Die u. a. aufgeworfene Frage, ob der Gesetzgeber nicht eine gesetzliche Regelung schaffen müsse, die mit hinreichender Bestimmtheit festlege, wie Außenprüfungen bei zur Berufsverschwiegenheit verpflichteten Personen durchzuführen seien, ist nicht klärungsbedürftig. Der Gesetzgeber der Abgabenordnung (AO 1977) hat es nämlich ausdrücklich abgelehnt, die Befugnis zur Versendung von Kontrollmitteilungen nach § 194 Abs. 3 AO 1977 bei der Prüfung Steuerpflichtiger einzuschränken, denen Auskunfts- und Vorlageverweigerungsrechte zustehen (BTDrucks VI/1982 S. 162 und BTDrucks 7/4292 S. 35). Gleichwohl hat die Finanzverwaltung angeordnet, daß "die Fertigung von Kontrollmitteilungen zu unterbleiben hat", soweit dem Steuerpflichtigen ein Auskunftsverweigerungsrecht nach § 102 AO 1977 zusteht und er hierauf nicht ausdrücklich verzichtet (AO-Anwendungserlaß vom 24. September 1987, BStBl I 1987, 664, 704). Diese Auffassung und Praxis der Finanzverwaltung wird im Schrifttum ganz allgemein als zutreffende Auslegung des Gesetzes anerkannt (s. nur Tipke/Kruse, Abgabenordnung -- Finanzgerichtsordnung, 16. Aufl., § 194 AO 1977 Tz. 8 f., m. w. N.). Diese durch Selbstbindung der Finanzverwaltung bewirkte Einschränkung von Außenprüfungen bei verweigerungsberechtigten Berufsangehörigen macht es nicht nur entbehrlich, eine Prüfungsanordnung im Einzelfall einzuschränken, sondern auch zumutbar, gegen einzelne fragliche Prüfungsmodalitäten besondere Rechtsmittel zu ergreifen. Auch diese von den Klägern aufgeworfenen Fragen sind daher nicht klärungsbedürftig.

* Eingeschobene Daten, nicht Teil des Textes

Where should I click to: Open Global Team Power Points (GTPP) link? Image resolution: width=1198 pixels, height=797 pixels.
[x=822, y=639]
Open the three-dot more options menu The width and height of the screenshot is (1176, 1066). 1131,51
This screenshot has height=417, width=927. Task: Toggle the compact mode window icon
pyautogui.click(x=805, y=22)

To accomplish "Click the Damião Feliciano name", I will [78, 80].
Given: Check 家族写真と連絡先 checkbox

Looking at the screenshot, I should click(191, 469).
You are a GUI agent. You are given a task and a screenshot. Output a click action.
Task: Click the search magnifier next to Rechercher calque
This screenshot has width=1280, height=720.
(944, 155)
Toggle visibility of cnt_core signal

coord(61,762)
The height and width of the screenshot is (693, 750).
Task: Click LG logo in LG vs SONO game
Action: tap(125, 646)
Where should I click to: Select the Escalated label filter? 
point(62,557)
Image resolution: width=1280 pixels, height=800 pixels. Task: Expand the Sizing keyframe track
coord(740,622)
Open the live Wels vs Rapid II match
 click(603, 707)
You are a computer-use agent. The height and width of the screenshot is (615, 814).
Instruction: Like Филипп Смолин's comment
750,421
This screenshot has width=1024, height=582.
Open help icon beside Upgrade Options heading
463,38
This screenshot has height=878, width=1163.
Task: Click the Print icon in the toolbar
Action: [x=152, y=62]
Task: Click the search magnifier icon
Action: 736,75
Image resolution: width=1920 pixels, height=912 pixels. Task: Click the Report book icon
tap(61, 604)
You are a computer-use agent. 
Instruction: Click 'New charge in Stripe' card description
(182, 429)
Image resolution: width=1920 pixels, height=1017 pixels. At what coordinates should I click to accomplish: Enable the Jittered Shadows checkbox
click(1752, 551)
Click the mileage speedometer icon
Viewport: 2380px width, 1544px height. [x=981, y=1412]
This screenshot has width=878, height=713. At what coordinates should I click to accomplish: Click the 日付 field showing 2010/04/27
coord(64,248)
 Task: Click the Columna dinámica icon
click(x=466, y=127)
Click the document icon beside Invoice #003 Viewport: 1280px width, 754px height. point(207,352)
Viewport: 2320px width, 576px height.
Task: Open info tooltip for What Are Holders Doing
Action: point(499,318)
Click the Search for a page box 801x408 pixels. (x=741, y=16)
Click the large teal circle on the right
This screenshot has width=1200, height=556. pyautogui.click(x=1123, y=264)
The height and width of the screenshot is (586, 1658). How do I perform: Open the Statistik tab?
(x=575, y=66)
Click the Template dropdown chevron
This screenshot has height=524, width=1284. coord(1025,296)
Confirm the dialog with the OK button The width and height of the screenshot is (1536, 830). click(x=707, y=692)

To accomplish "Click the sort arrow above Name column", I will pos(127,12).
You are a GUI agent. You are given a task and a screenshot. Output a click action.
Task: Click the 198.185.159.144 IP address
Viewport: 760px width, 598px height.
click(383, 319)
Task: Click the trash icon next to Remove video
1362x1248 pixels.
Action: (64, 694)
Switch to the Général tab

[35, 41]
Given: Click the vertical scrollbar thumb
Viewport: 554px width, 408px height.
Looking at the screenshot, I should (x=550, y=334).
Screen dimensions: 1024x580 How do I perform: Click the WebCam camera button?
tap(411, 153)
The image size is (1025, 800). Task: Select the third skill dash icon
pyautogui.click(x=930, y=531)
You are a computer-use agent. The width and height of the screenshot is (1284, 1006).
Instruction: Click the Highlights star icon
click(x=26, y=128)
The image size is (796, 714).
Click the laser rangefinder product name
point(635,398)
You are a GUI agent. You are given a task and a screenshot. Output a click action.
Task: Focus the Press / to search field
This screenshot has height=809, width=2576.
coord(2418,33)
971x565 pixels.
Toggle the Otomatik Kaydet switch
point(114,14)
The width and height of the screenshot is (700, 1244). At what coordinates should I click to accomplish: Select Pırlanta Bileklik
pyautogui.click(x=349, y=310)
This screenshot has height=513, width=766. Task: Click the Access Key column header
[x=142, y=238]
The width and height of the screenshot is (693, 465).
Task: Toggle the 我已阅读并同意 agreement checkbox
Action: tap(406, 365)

Die Frage, ob es das Steuergeheimnis rechtfertige, Verhältnisse zu offenbaren, die der Mandant nur seinem Anwalt anvertraut habe, ist im vorliegenden Verfahren nicht klärungsfähig, weil das FG die Rechtmäßigkeit der Prüfungsanordnung nicht mit dem Schutz der Kläger durch das Steuergeheimnis begründet hat.
Von einer weiteren Begründung sieht der Senat gemäß Art. 1 Nr. 6 des Gesetzes zur Entlastung des Bundesfinanzhofs ab.